■ **Görev Talimatı**: Aşağıdaki bi'set konulu yazıyı, son cümlesinin ardından devam ettir.

■ **Kaynak Belge**:
Suriye, Irak, Bahreyn ve Yemen’deki insanların suçu!

Ct, 04/03/2017 - 16:36

Suriye, Irak, Bahreyn ve Yemen’deki insanların suçu!

Recep ayının 27’si, Resul-i Ekrem’e ilk vahyin idiği gündür. Bu büyük bayram münasebetiyle başta zamanın imamı İmam Mehdi’ye, Onun hak naibi İmam Seyyid Ali Hamaney’e, Peygamberin yolunda yürüyen müslümanlara ve hak ve hakikat arayışında olan bütün insanlara tebriklerimizi sunuyor.

İslam’da son derece önem arzeden hadiselerin başında gelen, ve hak yolunda bütün değişimlerin ana kaynağı olan böylesi güzel bir günün, İslam aleminde şenlik ve bayram havası içinde kutlanması gereken bir gündür aslında. Ancak ne yazık ki, zalimler bütün İslam beldelerini kan gölüne çevirmekle, müslümanlara sevinç ve bayram havasını zehir etmişlerdir.

Hz. Muhammed'in (s.a.a) bi’setinden daha önemli bir hadise olmamıştır, çünkü kainatın yaratılış sebebi olan Hz Muhammed'den (s.a.a) daha büyük ve azametli bir varlık yaratılmamıştır.

Biset'in asıl hedefi insanları fıtratlarında var olan tevhid dini ile tanıştırmaktır. İnsanları sadece ve sadece Allahu Teala’ya kul kılıp, insanı diğer insan ve şeylerin esaretinden kurtarıp, gerçek anlamda özgür kılmaktır.

Tevhid, insanların dünyada ve ahirette saadete ulaşmalarında kılavuzluk eden bir yaşam tarzıdır.

Resuli Ekrem’in (s.a.a) Biset'inin hedefi, insanlara zulmü ortadan kaldırmanın yollarını öğretmek, kudret ve güç sahibi zalimler karşısında nasıl mücadele edileceğini göstermektir.

İzzeti bir şekilde yaşamak, zulme hiçbir zaman boyun eğmemek Resulullah’ın (s.a.a) bütün insanlığa sunduğu mesajdır.

Bisetin hedefi, insan ahlakının olgunlaştırması, nefislerin terbiye edilmesi, insanı  tüm nefsani karanlıklardan kurtarmasıdır. Karanlıkları yok edip onun yerine nur ve aydınlığı, cehaletin kötü ve vahşi yüzünün yerine ilim ve adaleti sunmaktır.

إِنَّمَا بُعِثْتُ لِأُتَمِّمَ مَکَارِمَ الْأَخْلَاقِ

Ben ancak ve ancak güzel ahlakı tamamlamak, onu kemale erdirmek çin gönderildim.

لَقَدْ كَانَ لَكُمْ فِي رَسُولِ اللَّهِ أُسْوَةٌ حَسَنَةٌ لِّمَن كَانَ يَرْجُو اللَّهَ وَالْيَوْمَ الْآخِرَ وَذَكَرَ اللَّهَ كَثِيرًا

Andolsun, sizin için Allah’a ve ahiret gününe kavuşmayı umanlar ve Allah’ı çok ananlar için Allah’ın Rasulünde güzel bir örnek vardır.

■ **Verilen Malzeme**:
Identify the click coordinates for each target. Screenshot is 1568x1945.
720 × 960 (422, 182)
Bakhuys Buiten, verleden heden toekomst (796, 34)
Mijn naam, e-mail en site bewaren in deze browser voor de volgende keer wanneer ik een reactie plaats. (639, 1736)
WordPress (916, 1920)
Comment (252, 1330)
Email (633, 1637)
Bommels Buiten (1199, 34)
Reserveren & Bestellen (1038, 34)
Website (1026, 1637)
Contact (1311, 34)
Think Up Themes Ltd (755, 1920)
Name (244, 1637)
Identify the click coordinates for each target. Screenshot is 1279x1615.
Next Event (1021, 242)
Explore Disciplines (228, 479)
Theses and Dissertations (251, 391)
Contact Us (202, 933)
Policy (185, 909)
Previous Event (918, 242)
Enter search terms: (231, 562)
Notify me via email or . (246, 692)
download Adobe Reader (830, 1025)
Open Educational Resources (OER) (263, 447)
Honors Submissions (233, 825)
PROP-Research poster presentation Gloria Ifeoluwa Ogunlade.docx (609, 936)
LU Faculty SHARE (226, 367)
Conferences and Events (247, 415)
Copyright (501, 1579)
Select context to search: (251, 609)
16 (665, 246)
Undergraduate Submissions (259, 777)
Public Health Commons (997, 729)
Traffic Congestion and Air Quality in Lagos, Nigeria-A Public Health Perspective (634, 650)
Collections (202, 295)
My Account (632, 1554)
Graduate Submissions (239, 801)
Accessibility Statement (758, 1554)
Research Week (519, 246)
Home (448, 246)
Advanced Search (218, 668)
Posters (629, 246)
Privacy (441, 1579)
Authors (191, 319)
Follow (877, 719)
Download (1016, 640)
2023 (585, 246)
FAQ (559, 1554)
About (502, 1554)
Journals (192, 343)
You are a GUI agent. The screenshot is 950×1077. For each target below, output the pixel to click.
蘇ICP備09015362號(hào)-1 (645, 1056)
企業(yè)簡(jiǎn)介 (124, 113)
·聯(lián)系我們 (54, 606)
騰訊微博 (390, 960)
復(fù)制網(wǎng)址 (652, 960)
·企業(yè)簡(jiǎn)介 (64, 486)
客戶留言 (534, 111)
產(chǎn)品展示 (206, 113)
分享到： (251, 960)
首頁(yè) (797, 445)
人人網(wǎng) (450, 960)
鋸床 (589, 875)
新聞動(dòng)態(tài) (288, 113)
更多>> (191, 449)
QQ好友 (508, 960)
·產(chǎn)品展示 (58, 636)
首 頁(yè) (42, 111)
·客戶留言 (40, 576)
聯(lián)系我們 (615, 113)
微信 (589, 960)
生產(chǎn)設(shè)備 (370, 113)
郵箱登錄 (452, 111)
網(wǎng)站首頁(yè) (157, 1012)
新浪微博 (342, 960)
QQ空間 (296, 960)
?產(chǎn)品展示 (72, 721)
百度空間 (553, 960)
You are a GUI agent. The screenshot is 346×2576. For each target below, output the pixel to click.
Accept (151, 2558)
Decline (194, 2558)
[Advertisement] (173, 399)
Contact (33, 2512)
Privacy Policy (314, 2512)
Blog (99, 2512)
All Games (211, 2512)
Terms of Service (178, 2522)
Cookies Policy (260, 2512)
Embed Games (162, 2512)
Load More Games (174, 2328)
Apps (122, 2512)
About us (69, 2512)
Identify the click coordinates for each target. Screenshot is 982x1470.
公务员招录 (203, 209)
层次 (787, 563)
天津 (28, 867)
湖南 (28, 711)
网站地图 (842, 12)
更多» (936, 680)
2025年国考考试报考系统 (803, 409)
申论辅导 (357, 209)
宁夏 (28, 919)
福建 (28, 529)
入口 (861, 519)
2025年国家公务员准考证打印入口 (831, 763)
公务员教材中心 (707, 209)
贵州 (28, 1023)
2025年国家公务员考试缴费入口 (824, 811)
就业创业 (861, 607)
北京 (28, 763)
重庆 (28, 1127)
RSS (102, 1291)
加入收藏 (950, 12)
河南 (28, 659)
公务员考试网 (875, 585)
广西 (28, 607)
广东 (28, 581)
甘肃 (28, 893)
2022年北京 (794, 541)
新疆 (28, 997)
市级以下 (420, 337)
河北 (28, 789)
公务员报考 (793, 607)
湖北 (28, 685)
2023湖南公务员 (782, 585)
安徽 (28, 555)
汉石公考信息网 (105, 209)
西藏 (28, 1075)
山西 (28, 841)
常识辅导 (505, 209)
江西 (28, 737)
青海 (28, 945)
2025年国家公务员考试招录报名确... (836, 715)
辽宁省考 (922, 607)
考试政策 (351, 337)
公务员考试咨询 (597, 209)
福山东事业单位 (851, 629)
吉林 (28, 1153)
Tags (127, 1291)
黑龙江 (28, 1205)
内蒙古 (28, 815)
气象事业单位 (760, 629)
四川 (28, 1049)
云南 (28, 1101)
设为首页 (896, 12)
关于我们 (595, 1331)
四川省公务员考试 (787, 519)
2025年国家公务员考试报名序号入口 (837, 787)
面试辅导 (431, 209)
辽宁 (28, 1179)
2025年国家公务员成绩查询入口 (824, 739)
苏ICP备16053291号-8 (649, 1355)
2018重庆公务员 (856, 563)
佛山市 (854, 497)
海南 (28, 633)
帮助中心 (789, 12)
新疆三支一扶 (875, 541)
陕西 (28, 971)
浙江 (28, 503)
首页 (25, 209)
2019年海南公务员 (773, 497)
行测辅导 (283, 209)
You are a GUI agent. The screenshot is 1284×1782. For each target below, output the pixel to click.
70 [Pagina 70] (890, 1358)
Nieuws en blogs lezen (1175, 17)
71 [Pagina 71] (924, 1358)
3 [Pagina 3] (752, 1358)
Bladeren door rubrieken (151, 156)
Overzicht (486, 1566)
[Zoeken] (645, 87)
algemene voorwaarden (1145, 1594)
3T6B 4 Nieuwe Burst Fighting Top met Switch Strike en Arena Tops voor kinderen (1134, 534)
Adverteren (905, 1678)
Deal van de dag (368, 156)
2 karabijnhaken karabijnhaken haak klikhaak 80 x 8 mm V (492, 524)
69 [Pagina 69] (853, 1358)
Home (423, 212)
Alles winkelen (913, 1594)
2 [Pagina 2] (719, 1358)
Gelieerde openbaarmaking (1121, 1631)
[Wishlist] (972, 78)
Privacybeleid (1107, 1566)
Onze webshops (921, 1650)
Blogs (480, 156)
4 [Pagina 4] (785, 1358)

■ **Görevin Sonucu**:
لَقَدْ مَنَّ اللّهُ عَلَى الْمُؤمِنِينَ إِذْ بَعَثَ فِيهِمْ رَسُولاً مِّنْ أَنفُسِهِمْ يَتْلُو عَلَيْهِمْ آيَاتِهِ وَيُزَكِّيهِمْ وَيُعَلِّمُهُمُ الْكِتَابَ وَالْحِكْمَةَ وَإِن كَانُواْ مِن قَبْلُ لَفِي ضَلالٍ مُّبِينٍ

İçlerinden, kendilerine Onun âyetlerini okuyan, onları arındıran ve onlara kitabı ve hikmeti öğreten bir peygamberi göndermekle, Allah mü'minlere gerçekten pek büyük bir lütufta bulunmuştur. Yoksa onlar daha önce apaçık bir sapıklık içindeydi.

                                                             اللّهُ وَلِيُّ الَّذِينَ آمَنُواْ يُخْرِجُهُم مِّنَ الظُّلُمَاتِ إِلَى النُّوُرِ

Allah iman edenlerin velisidir, onları karanlıklardan aydınlığa çıkarır.

Allah insanları karanlıktan nura çıkarmak için Resuli Ekrem (s.a.a) insanlara gönderdi.

Resuli Ekrem 23 sene boyunca her türlü zilleti, baskı ve zulümü, haksızlık ve adaletsizliği, fesad ve ahlaksızlığı ortadan kaldırarak yerine, izzet, kardeşlik, merhamet, ilim ve adaletle doldurdu.

Fakat Alemlere rahmet olarak gönderilen bu yüce Peygamberin vefatıyla beraber ’’Kur’an bize yeter anlayışı’’ hakim oldu.

Resuli Ekrem’in ümetti için her türlü delaletten korunması için vasiyet ettiği dinin temel ilkesi olan Velayet devre dışı bırakıldı. Siyasi alandan uzaklaştırıldı.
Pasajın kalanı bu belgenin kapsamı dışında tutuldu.